===== MATERIAL SHOWN
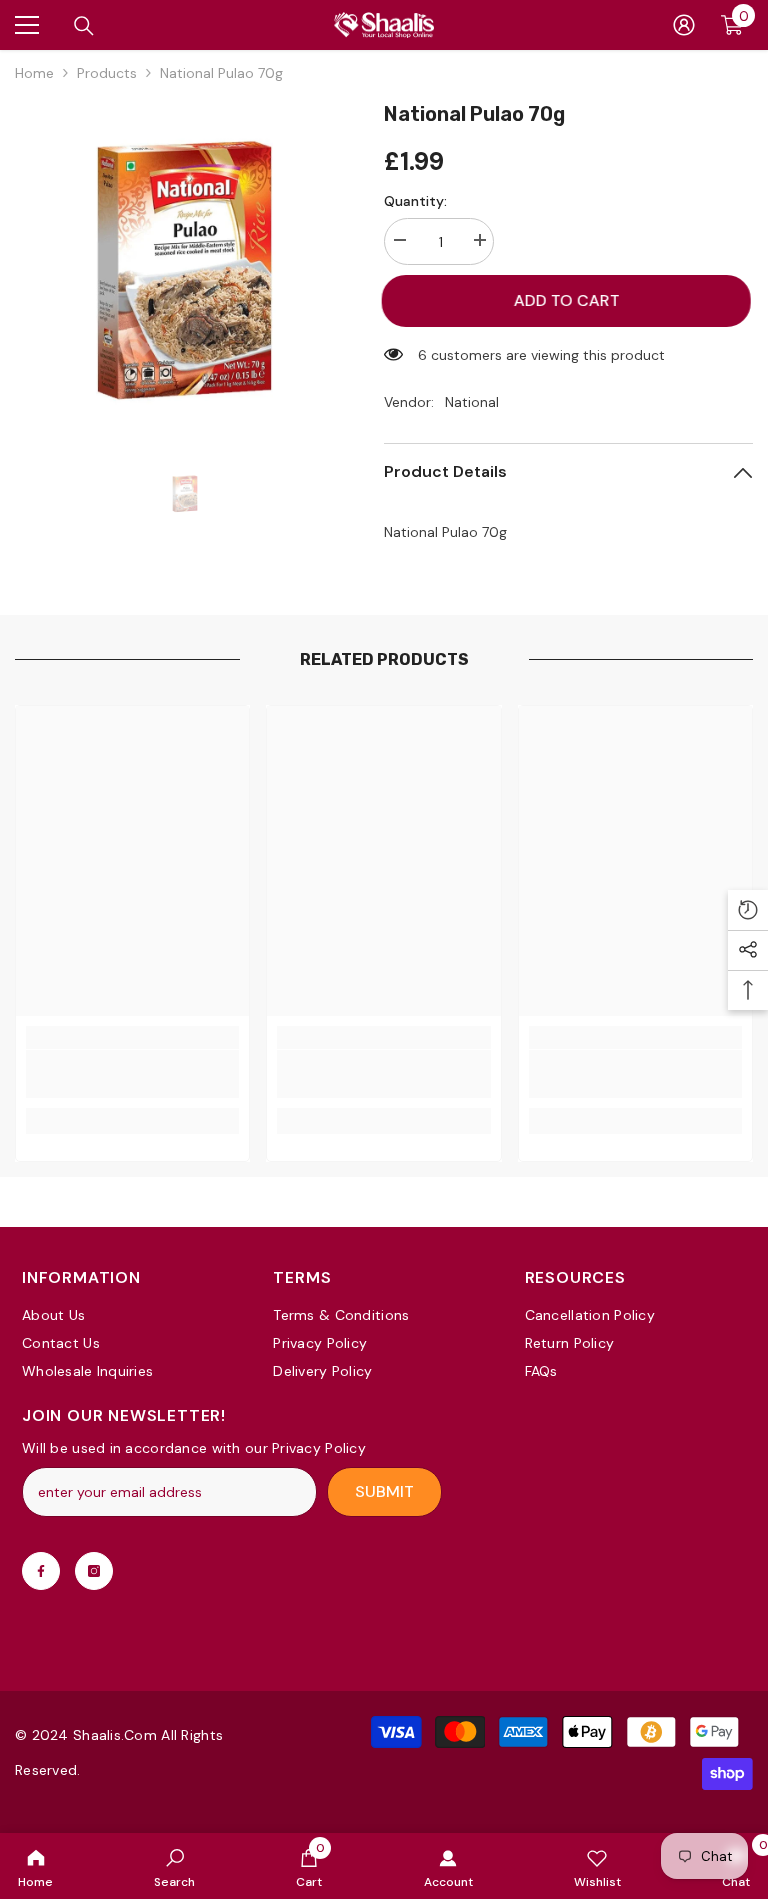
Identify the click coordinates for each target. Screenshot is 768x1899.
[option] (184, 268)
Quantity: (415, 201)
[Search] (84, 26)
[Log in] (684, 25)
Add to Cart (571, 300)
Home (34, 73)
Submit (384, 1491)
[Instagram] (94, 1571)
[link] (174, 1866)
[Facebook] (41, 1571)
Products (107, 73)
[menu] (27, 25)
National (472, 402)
==========
===== MATERIAL SHOWN
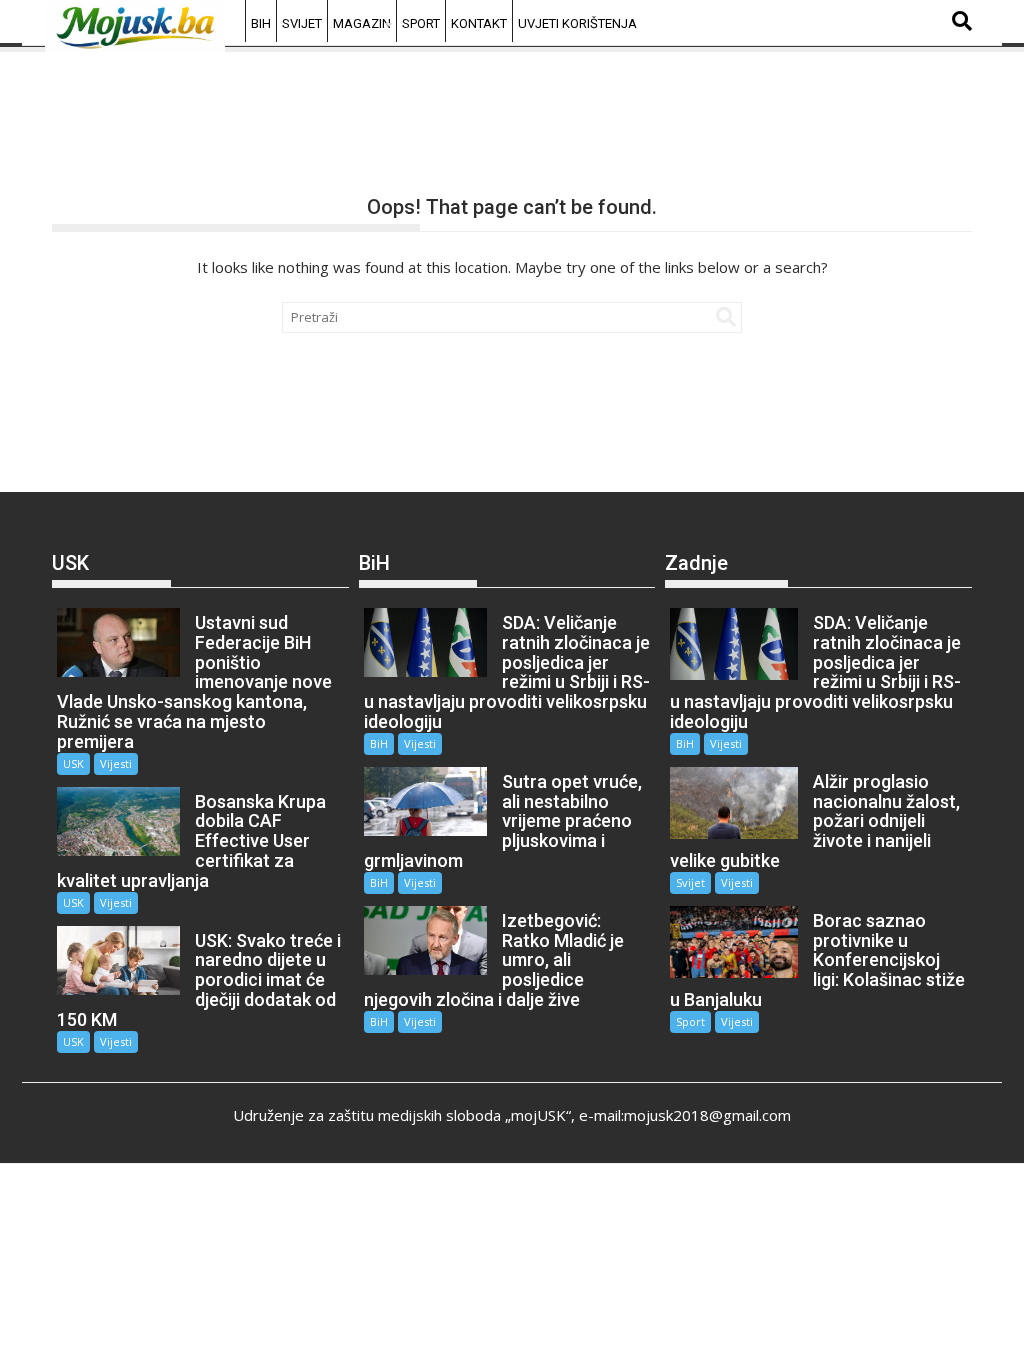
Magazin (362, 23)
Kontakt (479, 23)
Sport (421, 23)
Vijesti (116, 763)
==========
PROMPT
As the answer, set down only the lines from the data above between the one holding "Submit (384, 1491)" and the one holding "National (472, 402)", inclusive, exactly as they read.

RESPONSE
Submit (384, 1491)
[Instagram] (94, 1571)
[link] (174, 1866)
[Facebook] (41, 1571)
Products (107, 73)
[menu] (27, 25)
National (472, 402)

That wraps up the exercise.